Tuesday, April 5, 2011

"visible" and "invisible" disabilities

Today someone commented how "much harder it is to live with an invisible disability[sic]* than one people can see". 


Now, this kind of comment happens pretty regularly. And every time it makes me fucking cringe.


Here's why:


a) The ableist language surrounding "invisible" and "visible" disabilities squicks me. It presumes that the "viewer" is sighted, and that shit is boring and yes, ableist. That's why i use [sic]*, not because i don't think it's "real". And really? If we were coming at things from a non-sighted, from a blind point of view, everyone would have "invisible" disabilities. i happen to live with both so-called "invisible"and "visible" disabilities, and i just want to find more expansive ways of talking about this stuff, ways that do not centre sightedness etc. 


b) It's actually not easier. It's not easier to be seen by sighted folks as a gimp, to always be perceived as a gimp, to always have that on you no matter where you go. It's not easier to always be a literal fucking target, to be called really fucked up things because people can perceive you as disabled, and to have all of their shit dumped on you -physically, emotionally, verbally, sexually-- because you are what they perceive to be a problem. It's not easier, believe me. 
There are a whole host of things that folks with "visible" disabilities have to deal with that folks without generally do not, and there are things folks who don't have "invisible" disabilities don't necessarily deal with. So let's just knock it off with the "you have it easier" bullshit.
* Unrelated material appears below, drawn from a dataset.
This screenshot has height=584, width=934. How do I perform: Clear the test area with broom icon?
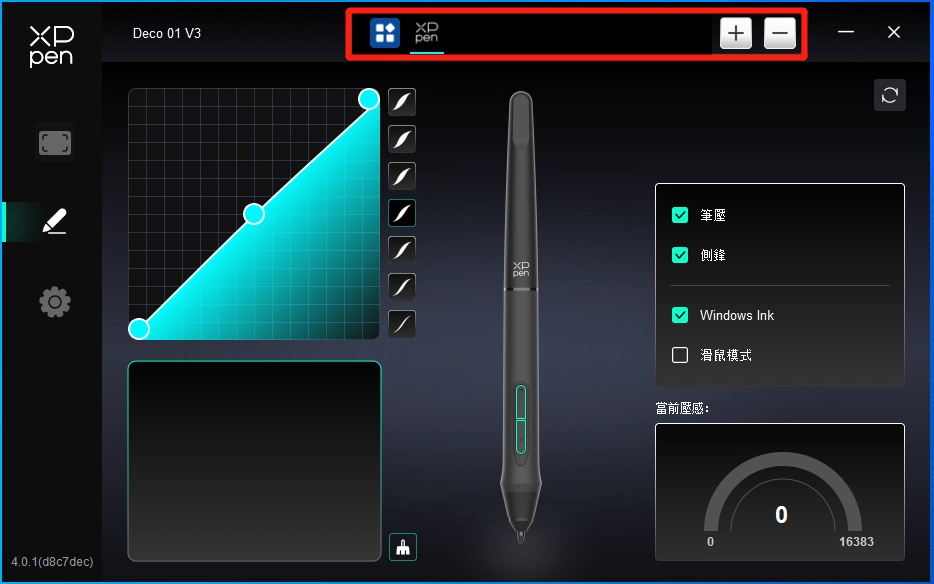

c) most importantly, how exactly does this unnecessary, ableist-based hierarchicalization help any of us? i mean how does it help us really? How does it get us closer to getting the services we require? Into the communities we have a right to be in? How does it help us feel welcome and lifted and understood? 
When disabled folks, however you define that, cut at each other's throats to get to the meager resources out there, to justify ourselves, to find ourselves in community with people, or for any other reason we do this to each other, we do the exact opposite, and we set up a situation where we can't even trust other gimps to do right by us. We set up hierarchies --based in completely ableist traditions-- to keep each other down. 


And that aint liberation.

1 comment:

Kalamity said...

Yeah! I have encountered this debate again and again over the years, going both ways - claims that it's harder to have a 'visible' disability or that it's harder to have an 'invisible' disability. It is this need that many people seem to feel to identify the perfect/pure/essential example of the oppressed experience. But there is no perfect/pure/essential experience of anything. People experience ableism differently for a lot of reasons, with one of those reasons being whether or not a person's disability is apparent to enabled folks. Getting caught up in this debate wastes time and energy.